*Collection entries*:
* * * * *

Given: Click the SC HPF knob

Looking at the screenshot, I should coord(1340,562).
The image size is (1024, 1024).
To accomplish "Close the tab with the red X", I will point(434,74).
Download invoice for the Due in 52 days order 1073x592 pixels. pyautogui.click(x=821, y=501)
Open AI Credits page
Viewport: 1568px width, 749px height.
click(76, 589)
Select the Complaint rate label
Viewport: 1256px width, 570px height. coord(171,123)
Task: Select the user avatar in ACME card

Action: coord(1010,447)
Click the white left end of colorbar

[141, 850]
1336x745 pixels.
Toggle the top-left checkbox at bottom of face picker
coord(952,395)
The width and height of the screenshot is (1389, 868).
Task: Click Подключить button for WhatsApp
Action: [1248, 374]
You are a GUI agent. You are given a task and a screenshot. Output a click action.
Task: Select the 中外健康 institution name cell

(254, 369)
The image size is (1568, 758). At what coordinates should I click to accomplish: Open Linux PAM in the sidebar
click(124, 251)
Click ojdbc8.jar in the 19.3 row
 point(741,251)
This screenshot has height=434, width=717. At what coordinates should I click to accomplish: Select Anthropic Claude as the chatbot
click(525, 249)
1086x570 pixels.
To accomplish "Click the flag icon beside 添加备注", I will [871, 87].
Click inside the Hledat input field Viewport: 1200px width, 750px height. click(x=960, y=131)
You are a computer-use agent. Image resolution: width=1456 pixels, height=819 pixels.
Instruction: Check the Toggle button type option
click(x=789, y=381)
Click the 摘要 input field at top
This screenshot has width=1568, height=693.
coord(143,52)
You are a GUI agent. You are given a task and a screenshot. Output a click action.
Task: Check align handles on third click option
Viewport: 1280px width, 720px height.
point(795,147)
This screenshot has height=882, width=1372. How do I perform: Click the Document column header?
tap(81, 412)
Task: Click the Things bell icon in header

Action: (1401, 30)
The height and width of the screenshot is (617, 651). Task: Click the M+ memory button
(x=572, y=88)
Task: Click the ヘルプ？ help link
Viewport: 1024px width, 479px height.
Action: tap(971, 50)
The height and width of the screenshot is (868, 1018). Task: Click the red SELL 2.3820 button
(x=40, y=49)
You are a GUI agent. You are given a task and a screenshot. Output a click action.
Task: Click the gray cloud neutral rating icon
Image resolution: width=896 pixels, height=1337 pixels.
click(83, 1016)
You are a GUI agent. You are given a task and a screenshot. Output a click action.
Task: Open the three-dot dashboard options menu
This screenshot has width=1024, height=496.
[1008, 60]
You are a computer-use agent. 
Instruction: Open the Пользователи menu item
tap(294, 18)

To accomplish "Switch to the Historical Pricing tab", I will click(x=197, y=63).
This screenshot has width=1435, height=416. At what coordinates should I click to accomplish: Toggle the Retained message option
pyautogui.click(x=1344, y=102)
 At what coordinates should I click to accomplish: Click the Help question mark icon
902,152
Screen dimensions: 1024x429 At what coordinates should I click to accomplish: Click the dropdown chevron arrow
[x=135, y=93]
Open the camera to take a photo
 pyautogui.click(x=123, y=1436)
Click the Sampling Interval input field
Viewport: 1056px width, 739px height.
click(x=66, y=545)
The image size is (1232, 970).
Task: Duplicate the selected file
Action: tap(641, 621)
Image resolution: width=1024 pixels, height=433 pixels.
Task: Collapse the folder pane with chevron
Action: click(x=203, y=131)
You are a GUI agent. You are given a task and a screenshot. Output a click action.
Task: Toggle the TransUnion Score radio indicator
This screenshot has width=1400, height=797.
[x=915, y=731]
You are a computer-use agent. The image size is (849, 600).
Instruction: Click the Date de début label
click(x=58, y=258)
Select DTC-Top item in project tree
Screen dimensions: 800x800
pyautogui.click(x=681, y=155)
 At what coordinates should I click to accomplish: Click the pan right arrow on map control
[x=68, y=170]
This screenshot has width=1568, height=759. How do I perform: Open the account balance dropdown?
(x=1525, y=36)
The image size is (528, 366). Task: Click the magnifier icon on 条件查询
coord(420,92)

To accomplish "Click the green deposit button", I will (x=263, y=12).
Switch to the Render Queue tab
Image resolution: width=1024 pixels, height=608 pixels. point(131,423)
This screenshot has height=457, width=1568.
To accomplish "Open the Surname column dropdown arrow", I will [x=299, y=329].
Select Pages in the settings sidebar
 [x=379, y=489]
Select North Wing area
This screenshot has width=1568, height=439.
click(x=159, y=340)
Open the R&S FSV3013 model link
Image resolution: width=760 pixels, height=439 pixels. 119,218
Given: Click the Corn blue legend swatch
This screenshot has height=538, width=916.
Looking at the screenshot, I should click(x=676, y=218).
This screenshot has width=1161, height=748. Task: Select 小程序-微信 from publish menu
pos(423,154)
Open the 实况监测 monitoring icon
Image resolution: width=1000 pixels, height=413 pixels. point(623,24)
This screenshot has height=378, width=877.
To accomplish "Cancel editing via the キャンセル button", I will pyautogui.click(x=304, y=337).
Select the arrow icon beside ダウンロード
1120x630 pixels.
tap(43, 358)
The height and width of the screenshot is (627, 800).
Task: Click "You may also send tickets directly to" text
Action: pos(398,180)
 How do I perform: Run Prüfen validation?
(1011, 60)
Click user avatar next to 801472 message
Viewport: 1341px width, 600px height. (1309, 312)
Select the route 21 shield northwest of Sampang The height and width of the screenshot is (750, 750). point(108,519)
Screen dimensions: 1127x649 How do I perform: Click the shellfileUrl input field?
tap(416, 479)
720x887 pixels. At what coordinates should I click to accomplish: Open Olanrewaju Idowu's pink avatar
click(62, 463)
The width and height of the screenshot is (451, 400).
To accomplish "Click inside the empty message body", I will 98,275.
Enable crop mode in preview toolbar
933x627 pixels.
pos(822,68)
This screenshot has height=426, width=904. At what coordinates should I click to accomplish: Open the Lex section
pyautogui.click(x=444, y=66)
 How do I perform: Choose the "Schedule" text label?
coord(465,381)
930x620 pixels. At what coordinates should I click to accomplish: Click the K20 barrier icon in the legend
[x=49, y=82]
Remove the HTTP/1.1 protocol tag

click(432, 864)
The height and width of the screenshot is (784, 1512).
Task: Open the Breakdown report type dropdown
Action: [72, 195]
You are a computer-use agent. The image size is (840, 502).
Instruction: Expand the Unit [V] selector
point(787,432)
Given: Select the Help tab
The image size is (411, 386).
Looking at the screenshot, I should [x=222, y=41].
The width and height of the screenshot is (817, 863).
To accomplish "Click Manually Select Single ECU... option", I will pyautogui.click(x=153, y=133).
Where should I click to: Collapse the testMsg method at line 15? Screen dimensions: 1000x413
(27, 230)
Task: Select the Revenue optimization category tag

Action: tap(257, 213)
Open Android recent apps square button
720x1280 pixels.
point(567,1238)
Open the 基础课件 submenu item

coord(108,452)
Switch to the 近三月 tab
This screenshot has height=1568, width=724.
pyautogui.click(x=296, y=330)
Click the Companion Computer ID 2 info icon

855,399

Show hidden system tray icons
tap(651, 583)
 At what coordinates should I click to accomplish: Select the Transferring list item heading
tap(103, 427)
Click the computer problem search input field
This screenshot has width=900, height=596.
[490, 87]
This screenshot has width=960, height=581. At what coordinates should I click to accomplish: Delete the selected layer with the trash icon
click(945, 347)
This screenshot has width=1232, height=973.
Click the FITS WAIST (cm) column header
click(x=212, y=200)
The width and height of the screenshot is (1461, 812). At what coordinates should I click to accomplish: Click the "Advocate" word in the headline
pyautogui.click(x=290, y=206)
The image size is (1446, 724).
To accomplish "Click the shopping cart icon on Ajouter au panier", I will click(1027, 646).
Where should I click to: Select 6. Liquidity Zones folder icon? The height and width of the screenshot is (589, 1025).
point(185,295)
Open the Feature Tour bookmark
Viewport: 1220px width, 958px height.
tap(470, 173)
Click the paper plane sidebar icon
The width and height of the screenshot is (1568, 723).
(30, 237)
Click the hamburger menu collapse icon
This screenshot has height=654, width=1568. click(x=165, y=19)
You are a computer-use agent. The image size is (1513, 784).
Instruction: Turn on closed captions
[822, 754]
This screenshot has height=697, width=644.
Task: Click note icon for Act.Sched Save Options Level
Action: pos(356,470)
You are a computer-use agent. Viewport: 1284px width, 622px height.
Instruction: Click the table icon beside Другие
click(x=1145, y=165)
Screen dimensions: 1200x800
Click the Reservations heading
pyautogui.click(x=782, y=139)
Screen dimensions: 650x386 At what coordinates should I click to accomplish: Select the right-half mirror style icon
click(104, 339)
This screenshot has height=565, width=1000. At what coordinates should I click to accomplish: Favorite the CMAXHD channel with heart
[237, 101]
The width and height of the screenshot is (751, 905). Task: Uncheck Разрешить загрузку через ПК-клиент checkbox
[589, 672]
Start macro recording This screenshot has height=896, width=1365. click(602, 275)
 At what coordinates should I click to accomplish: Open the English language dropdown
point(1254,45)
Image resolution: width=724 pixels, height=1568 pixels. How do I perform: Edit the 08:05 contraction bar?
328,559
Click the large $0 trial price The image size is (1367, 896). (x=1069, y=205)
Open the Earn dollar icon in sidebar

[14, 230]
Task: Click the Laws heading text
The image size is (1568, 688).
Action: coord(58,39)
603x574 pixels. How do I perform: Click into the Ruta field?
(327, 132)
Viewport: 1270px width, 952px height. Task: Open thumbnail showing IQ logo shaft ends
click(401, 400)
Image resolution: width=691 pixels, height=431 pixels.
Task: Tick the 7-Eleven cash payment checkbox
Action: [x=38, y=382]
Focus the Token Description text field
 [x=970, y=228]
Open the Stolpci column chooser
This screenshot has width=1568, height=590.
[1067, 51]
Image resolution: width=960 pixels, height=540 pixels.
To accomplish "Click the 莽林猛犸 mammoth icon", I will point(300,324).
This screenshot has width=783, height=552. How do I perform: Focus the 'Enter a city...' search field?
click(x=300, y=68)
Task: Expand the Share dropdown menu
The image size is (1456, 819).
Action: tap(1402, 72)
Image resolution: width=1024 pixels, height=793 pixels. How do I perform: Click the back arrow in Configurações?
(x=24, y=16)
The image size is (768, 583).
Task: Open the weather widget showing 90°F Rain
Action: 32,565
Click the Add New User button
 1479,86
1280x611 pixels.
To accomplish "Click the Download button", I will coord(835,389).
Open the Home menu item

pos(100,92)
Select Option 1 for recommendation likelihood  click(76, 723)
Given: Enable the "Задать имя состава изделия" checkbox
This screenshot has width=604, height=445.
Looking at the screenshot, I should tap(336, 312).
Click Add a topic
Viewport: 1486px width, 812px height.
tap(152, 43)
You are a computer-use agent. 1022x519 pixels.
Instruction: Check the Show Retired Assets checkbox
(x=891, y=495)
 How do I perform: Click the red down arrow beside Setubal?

* * * * *

*TASK STATEMENT*:
Return all lines above that mention the word "Download".

*RESULT OF THIS TASK*:
Download invoice for the Due in 52 days order 1073x592 pixels. pyautogui.click(x=821, y=501)
To accomplish "Click the Download button", I will coord(835,389).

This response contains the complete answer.